9. The lighting unit (1000) according to claim 8, wherein the first plate-like light guide (100) comprises a poly siloxane with titania (Ti0₂) particles (171) embedded therein, wherein the titania particles have average dimensions selected from the range of 0.1-50 μιη, and wherein the amount of titania particles relative to the total weight of the poly siloxane is in the range of 0.0001-0.01 wt.%.

10. The lighting unit (1000) according to any one of the preceding claims, wherein both the first plate-like light guide (100) and the second plate-like light guide (200) are flexible.

11. A plate-like light guide (100) comprising a poly siloxane material, wherein the plate-like light guide (100) comprises light out coupling structures (170) configured to couple light, that is coupled into the plate-like light guide (100) via the light guide edge (110), out of one or more a first light guide face (150) and a second light guide face (160), wherein the plate-like light guide (100) has a thickness of at least 200 μιη, and wherein the plate- like light guide (100) is flexible.

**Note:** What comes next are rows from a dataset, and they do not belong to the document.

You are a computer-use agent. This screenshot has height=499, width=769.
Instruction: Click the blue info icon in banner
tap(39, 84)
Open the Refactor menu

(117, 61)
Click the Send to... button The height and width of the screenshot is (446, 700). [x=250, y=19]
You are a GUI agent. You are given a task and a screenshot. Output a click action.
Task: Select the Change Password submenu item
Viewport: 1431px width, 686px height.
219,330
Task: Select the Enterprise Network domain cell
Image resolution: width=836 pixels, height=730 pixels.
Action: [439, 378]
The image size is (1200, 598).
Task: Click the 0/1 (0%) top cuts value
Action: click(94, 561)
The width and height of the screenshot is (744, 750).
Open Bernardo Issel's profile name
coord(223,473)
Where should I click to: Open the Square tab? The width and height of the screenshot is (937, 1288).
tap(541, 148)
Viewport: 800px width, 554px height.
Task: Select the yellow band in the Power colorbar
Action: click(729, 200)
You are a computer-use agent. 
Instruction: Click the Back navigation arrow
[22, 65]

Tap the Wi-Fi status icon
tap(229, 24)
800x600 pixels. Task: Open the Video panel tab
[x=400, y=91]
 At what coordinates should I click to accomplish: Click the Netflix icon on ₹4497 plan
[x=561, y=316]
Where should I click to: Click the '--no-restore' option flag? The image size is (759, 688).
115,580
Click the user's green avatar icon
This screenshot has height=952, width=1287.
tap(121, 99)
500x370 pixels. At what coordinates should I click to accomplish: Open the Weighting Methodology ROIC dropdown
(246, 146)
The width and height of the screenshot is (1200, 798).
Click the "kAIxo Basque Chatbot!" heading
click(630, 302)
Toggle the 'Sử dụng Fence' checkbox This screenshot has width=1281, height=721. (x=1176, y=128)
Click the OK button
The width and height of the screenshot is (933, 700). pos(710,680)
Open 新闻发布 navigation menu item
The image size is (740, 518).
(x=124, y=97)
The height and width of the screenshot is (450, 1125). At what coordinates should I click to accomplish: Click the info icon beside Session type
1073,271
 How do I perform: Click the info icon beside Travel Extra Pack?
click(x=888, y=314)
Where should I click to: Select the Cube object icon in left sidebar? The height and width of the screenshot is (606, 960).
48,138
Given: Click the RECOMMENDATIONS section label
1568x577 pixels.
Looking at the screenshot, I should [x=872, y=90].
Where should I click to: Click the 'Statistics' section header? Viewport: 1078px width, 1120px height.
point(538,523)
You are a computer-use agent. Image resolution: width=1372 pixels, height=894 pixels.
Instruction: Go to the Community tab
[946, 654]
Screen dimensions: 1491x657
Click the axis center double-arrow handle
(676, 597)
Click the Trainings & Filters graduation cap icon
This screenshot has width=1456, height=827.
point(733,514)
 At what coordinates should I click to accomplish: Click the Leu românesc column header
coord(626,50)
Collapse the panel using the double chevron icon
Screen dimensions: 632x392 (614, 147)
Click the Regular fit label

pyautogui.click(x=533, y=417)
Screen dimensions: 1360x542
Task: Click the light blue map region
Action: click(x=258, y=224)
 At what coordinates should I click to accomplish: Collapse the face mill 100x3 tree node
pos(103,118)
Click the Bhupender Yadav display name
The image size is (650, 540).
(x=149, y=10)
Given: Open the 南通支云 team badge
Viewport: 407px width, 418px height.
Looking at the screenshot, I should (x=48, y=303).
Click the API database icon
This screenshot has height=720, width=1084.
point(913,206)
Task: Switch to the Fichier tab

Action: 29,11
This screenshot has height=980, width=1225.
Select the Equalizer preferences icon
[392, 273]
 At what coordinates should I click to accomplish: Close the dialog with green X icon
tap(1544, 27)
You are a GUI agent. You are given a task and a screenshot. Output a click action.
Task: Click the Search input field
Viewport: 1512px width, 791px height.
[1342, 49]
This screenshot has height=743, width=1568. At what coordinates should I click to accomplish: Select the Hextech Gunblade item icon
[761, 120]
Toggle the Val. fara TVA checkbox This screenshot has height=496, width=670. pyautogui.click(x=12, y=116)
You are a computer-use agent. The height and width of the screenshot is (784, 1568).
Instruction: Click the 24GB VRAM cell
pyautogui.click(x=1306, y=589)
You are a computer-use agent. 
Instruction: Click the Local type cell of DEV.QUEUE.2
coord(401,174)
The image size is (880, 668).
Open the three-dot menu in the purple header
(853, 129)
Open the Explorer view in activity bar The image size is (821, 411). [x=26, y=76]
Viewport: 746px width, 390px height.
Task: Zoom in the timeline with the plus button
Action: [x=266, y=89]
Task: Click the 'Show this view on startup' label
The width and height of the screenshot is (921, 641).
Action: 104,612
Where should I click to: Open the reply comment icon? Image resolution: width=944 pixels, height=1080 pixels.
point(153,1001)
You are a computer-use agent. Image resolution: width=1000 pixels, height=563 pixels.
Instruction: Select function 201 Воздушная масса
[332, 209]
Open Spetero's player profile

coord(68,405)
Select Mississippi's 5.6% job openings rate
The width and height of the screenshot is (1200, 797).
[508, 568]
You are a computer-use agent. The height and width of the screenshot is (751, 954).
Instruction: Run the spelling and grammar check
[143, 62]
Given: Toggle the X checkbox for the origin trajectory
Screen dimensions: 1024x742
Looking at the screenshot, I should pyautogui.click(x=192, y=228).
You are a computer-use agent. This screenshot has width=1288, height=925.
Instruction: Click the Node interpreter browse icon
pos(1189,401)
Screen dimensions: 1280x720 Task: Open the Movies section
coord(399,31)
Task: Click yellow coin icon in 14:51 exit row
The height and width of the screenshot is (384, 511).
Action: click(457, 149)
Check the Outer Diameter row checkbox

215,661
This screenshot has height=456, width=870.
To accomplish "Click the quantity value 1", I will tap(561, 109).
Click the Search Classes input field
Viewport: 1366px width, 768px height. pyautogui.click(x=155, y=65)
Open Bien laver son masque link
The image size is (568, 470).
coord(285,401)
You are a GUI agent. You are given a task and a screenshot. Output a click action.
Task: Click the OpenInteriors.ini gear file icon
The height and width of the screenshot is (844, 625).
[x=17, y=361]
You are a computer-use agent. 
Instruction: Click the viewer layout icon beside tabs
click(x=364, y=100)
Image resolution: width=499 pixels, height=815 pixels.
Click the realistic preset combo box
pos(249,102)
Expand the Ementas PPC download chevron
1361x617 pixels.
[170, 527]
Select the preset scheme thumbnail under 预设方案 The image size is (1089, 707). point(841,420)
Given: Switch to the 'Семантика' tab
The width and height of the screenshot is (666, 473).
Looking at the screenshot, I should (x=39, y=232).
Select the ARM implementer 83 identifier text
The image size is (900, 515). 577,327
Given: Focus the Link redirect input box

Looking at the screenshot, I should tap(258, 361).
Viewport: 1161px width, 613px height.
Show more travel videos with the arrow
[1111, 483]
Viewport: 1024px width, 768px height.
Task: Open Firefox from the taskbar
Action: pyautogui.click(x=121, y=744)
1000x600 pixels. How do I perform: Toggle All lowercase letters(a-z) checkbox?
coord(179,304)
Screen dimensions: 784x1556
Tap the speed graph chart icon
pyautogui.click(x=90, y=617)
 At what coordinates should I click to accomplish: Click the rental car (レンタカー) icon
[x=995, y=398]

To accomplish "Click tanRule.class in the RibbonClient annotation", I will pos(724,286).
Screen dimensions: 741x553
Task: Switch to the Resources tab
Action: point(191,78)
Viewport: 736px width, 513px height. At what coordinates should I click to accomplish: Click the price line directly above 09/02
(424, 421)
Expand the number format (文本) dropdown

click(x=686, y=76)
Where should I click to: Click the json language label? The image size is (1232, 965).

12. The plate-like light guide (100) according to claim 11, comprising a poly siloxane with scattering particles (171) embedded therein, wherein the scattering particles have average dimensions selected from the range of 0.1-50 μιη, and wherein the amount of scattering particles relative to the total weight of the poly siloxane is in the range of 0.0001- 0.01 wt.%.

13. The plate-like light guide (100) according to claim 11, wherein the first platelike light guide (100) comprises domains (180) having volumes of at least 0.1 cm³, wherein the amount in scattering particles (171) in the domains and in the surrounding material differ with a factor of at least 10.

14. The plate-like light guide (100) according to claim any one of claims 12-13, wherein the scattering particles (171) comprise titania (Ti0₂).

15. Use of a lighting unit (1000) as defined in any one of claims 1-10 for illuminating a room (1) and providing target lighting to a surface (2).